*** Exercise materials Section Begins ***

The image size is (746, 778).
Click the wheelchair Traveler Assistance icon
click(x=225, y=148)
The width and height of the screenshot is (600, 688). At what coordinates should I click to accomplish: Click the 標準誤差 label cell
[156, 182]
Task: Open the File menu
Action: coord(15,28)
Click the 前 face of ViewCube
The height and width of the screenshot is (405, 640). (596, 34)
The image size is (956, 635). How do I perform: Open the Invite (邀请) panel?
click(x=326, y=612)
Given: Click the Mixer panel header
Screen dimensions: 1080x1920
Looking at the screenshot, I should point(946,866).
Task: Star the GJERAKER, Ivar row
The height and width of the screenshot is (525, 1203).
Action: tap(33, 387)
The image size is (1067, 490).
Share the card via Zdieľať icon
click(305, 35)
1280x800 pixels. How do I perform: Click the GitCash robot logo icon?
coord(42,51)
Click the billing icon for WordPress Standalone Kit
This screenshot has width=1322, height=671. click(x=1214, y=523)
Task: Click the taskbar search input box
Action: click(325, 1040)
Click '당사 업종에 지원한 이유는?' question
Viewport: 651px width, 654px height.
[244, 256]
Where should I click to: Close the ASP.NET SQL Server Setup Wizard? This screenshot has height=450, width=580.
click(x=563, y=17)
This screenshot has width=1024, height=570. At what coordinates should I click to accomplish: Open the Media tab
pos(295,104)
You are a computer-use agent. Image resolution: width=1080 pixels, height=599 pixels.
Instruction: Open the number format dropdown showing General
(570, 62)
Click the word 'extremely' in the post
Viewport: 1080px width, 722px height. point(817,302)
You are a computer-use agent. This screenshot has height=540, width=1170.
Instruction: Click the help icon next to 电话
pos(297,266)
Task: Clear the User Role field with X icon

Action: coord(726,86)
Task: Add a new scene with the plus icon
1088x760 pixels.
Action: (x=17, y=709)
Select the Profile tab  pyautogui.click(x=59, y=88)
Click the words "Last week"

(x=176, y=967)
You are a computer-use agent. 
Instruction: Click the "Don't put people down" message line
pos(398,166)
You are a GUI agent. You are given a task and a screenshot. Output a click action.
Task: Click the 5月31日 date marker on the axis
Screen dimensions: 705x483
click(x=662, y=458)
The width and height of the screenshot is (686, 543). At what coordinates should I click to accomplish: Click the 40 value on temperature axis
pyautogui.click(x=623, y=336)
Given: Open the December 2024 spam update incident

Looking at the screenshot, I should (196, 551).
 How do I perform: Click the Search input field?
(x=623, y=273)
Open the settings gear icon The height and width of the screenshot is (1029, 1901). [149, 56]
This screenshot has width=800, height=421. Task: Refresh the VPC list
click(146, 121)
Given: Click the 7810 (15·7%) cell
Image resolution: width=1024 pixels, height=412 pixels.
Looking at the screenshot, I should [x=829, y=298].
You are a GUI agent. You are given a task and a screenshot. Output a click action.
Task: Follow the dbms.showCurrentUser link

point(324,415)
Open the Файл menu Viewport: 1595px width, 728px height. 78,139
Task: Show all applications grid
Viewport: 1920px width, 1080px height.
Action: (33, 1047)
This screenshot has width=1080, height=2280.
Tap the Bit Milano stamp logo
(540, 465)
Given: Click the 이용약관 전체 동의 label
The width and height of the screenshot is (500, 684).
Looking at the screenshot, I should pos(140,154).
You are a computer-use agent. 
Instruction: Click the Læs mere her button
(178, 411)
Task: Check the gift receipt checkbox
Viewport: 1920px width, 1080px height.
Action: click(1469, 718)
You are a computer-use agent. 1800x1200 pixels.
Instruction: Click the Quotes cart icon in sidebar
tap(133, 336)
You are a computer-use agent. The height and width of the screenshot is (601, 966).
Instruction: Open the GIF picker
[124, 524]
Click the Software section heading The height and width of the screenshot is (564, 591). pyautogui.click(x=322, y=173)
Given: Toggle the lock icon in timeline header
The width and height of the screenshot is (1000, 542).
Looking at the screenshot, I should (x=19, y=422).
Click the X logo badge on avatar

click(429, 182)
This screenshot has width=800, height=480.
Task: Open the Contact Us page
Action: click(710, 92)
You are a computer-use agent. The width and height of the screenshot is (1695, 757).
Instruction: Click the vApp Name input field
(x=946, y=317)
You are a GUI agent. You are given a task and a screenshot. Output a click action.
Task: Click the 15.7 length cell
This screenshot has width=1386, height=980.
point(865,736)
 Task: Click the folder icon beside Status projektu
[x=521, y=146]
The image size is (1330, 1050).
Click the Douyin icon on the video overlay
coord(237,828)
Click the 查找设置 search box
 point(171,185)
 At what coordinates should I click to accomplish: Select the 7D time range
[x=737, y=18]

*** Exercise materials Section Ends ***

# [Work instruction]
Using the data above, transcribe the lines that run from the line with "This screenshot has width=1080, height=2280." to the line with "Click the Software", both ends kept, and output nothing else.

# [Solution to this problem]
This screenshot has width=1080, height=2280.
Tap the Bit Milano stamp logo
(540, 465)
Given: Click the 이용약관 전체 동의 label
The width and height of the screenshot is (500, 684).
Looking at the screenshot, I should pos(140,154).
You are a computer-use agent. 
Instruction: Click the Læs mere her button
(178, 411)
Task: Check the gift receipt checkbox
Viewport: 1920px width, 1080px height.
Action: click(1469, 718)
You are a computer-use agent. 1800x1200 pixels.
Instruction: Click the Quotes cart icon in sidebar
tap(133, 336)
You are a computer-use agent. The height and width of the screenshot is (601, 966).
Instruction: Open the GIF picker
[124, 524]
Click the Software section heading The height and width of the screenshot is (564, 591). pyautogui.click(x=322, y=173)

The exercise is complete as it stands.